Give the records again, replacing each "computer-use agent" with "desktop agent" and keeping all other text the same.
======== Material for this exercise
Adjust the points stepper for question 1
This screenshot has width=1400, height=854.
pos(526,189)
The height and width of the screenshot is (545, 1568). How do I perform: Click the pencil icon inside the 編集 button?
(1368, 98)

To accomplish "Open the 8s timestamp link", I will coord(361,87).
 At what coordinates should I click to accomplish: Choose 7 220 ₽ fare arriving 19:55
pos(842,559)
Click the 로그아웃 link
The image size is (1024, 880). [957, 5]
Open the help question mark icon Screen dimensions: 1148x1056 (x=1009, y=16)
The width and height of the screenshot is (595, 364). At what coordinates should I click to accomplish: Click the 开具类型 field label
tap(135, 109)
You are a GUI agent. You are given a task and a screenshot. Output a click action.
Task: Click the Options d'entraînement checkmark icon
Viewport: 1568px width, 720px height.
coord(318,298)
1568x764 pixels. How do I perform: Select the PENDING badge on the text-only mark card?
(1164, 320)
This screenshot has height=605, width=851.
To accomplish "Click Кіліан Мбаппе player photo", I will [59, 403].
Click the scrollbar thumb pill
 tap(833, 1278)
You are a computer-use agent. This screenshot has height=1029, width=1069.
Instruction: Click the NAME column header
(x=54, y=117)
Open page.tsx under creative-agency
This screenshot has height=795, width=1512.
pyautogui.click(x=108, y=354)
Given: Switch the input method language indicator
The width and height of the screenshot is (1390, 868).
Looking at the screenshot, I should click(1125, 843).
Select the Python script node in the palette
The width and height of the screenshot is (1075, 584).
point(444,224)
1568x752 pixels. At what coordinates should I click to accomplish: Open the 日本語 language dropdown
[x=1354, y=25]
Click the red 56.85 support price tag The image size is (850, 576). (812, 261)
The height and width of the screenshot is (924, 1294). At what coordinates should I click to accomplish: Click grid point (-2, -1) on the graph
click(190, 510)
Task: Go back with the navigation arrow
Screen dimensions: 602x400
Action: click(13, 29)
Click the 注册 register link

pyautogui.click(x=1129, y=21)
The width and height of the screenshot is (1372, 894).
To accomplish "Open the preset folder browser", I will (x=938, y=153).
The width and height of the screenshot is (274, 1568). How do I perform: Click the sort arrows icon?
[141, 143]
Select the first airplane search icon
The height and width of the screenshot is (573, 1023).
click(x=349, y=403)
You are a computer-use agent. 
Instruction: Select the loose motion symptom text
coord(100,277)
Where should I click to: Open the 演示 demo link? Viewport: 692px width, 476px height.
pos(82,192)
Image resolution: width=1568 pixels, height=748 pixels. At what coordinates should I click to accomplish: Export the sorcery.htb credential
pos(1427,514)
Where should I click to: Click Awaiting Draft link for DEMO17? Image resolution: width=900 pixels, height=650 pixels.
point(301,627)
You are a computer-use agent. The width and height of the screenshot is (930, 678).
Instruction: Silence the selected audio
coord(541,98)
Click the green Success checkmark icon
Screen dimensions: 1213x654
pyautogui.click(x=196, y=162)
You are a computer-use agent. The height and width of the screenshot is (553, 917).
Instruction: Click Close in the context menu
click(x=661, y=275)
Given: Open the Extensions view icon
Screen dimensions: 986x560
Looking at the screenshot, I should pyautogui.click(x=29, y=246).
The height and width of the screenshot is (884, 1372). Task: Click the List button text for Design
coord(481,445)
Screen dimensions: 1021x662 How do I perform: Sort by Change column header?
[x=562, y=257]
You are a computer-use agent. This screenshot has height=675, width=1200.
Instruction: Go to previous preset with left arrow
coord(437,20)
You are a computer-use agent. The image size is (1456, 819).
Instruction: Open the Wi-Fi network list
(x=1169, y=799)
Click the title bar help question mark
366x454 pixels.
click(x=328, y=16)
================
Output for this exercise -
Adjust the points stepper for question 1
This screenshot has width=1400, height=854.
pos(526,189)
The height and width of the screenshot is (545, 1568). How do I perform: Click the pencil icon inside the 編集 button?
(1368, 98)

To accomplish "Open the 8s timestamp link", I will coord(361,87).
 At what coordinates should I click to accomplish: Choose 7 220 ₽ fare arriving 19:55
pos(842,559)
Click the 로그아웃 link
The image size is (1024, 880). [957, 5]
Open the help question mark icon Screen dimensions: 1148x1056 (x=1009, y=16)
The width and height of the screenshot is (595, 364). At what coordinates should I click to accomplish: Click the 开具类型 field label
tap(135, 109)
You are a GUI agent. You are given a task and a screenshot. Output a click action.
Task: Click the Options d'entraînement checkmark icon
Viewport: 1568px width, 720px height.
coord(318,298)
1568x764 pixels. How do I perform: Select the PENDING badge on the text-only mark card?
(1164, 320)
This screenshot has height=605, width=851.
To accomplish "Click Кіліан Мбаппе player photo", I will [59, 403].
Click the scrollbar thumb pill
 tap(833, 1278)
You are a desktop agent. This screenshot has height=1029, width=1069.
Instruction: Click the NAME column header
(x=54, y=117)
Open page.tsx under creative-agency
This screenshot has height=795, width=1512.
pyautogui.click(x=108, y=354)
Given: Switch the input method language indicator
The width and height of the screenshot is (1390, 868).
Looking at the screenshot, I should click(1125, 843).
Select the Python script node in the palette
The width and height of the screenshot is (1075, 584).
point(444,224)
1568x752 pixels. At what coordinates should I click to accomplish: Open the 日本語 language dropdown
[x=1354, y=25]
Click the red 56.85 support price tag The image size is (850, 576). (812, 261)
The height and width of the screenshot is (924, 1294). At what coordinates should I click to accomplish: Click grid point (-2, -1) on the graph
click(190, 510)
Task: Go back with the navigation arrow
Screen dimensions: 602x400
Action: click(13, 29)
Click the 注册 register link

pyautogui.click(x=1129, y=21)
The width and height of the screenshot is (1372, 894).
To accomplish "Open the preset folder browser", I will (x=938, y=153).
The width and height of the screenshot is (274, 1568). How do I perform: Click the sort arrows icon?
[141, 143]
Select the first airplane search icon
The height and width of the screenshot is (573, 1023).
click(x=349, y=403)
You are a desktop agent. 
Instruction: Select the loose motion symptom text
coord(100,277)
Where should I click to: Open the 演示 demo link? Viewport: 692px width, 476px height.
pos(82,192)
Image resolution: width=1568 pixels, height=748 pixels. At what coordinates should I click to accomplish: Export the sorcery.htb credential
pos(1427,514)
Where should I click to: Click Awaiting Draft link for DEMO17? Image resolution: width=900 pixels, height=650 pixels.
point(301,627)
You are a desktop agent. The width and height of the screenshot is (930, 678).
Instruction: Silence the selected audio
coord(541,98)
Click the green Success checkmark icon
Screen dimensions: 1213x654
pyautogui.click(x=196, y=162)
You are a desktop agent. The height and width of the screenshot is (553, 917).
Instruction: Click Close in the context menu
click(x=661, y=275)
Given: Open the Extensions view icon
Screen dimensions: 986x560
Looking at the screenshot, I should pyautogui.click(x=29, y=246).
The height and width of the screenshot is (884, 1372). Task: Click the List button text for Design
coord(481,445)
Screen dimensions: 1021x662 How do I perform: Sort by Change column header?
[x=562, y=257]
You are a desktop agent. This screenshot has height=675, width=1200.
Instruction: Go to previous preset with left arrow
coord(437,20)
You are a desktop agent. The image size is (1456, 819).
Instruction: Open the Wi-Fi network list
(x=1169, y=799)
Click the title bar help question mark
366x454 pixels.
click(x=328, y=16)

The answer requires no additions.